Выбрать главу

– Что? – глупо спросила я. Мое зрение возвращалось ко мне, в мое тело, под мой исцарапанный ногтями Воспитателя лоб.

– Она умерла. Скоротечная чахотка. Двустороннее крупозное.

– А вылечить?...

– В Воспитательном доме врача не держим, – насмешливо сказал мужик, поднялся над койкой во весь рост и пнул меня коленом в голый живот. – А ты ничего курочка. Танцевать научишься. У тебя пока фантазии маловато. Деревенщина. Поганка восточная. Мы, Эроп, обучим тебя всему. Будешь плясать и фанданго, и фарандолу, и фламенко, и жигу, и ригодон, и контраданс, и тарантеллу, и карманьолу. Как миленькая. С горящими глазками. С улыбочкой на устах.

Он ткнул меня пальцем в пупок.

– Пришлю к тебе татуировщика, пока ты здесь лежишь и очухиваешься. Твой пупок похож на глаз. Пусть он выколет тебе на животе третий глаз. Будешь им щуриться и моргать на всех своих будущих любовников.

Он хрипло рассмеялся, вышел и резко, со звоном, хлопнул железной дверью.

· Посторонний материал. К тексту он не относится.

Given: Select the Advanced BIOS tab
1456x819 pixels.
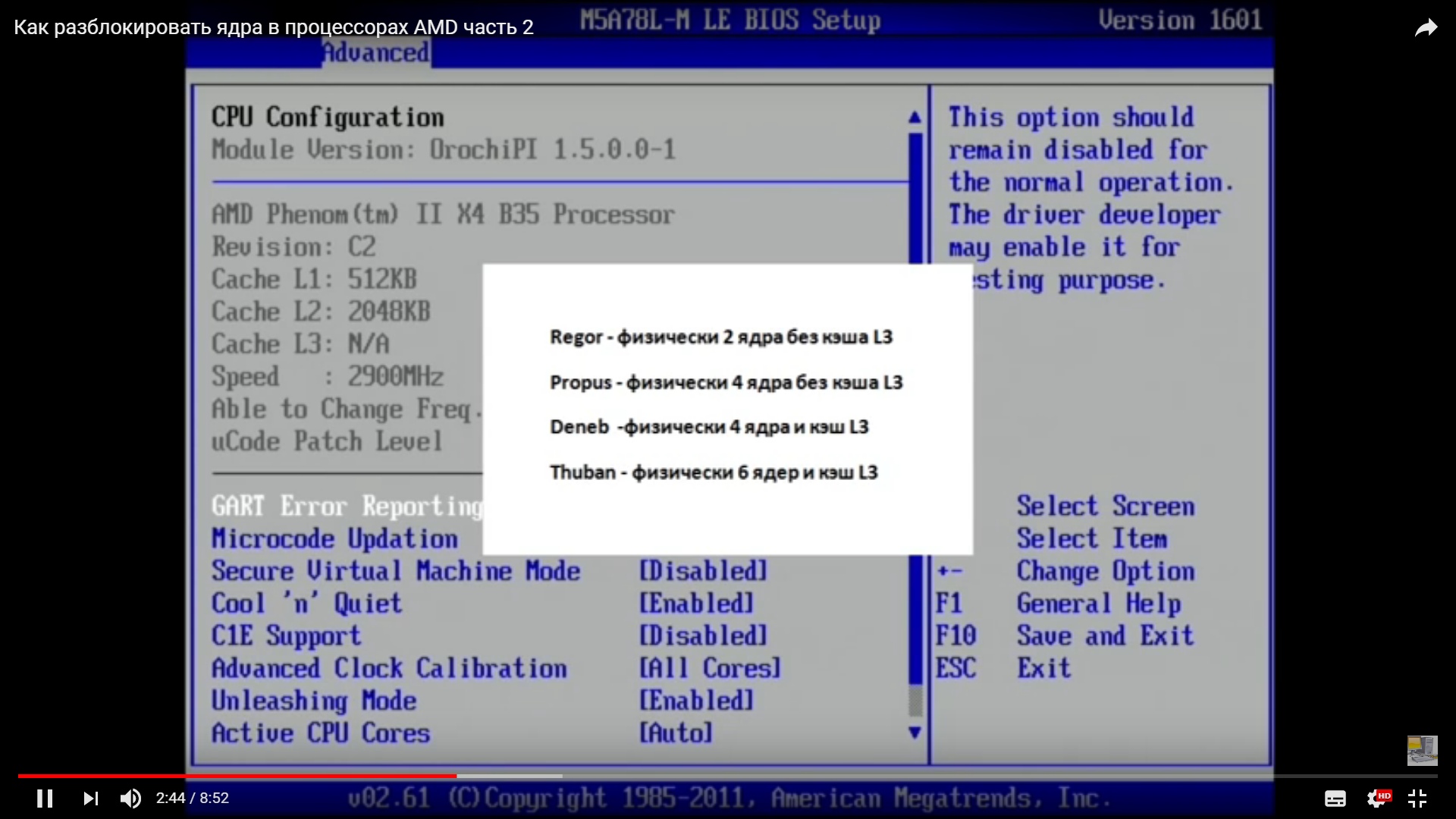Looking at the screenshot, I should tap(376, 52).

Татуировщик, толстый, одышливый негр, не замедлил явиться. Он привязал меня к кровати за руки и за ноги – обмотал запястья и щиколотки веревками, крепко прикрутил к никелированным прутьям. Я орала. «Ори сколько хочешь, – бросил татуировщик небрежно, – здесь все равно бетонные стены.» Он вынул из котомки баночки, пузырьки, набор игл, лупу, очки, бутыль с неведомым черным раствором.

Когда он наклонился надо мной и стал наносить рисунок Третьего Глаза мне на живот, я стала извиваться, как змея, и плевать ему в рожу. Пусть я тоже, как Жаклин, заболею чахоткой и умру! Мне все равно! Ты не нарисуешь на мне Глаз! Ты убежишь отсюда сломя голову со своими дьявольскими баночками и иголочками!

Жирный негр размахнулся и ударил меня по щеке. Челюсть свихнулась у меня на сторону. Голову разодрала надвое дикая боль.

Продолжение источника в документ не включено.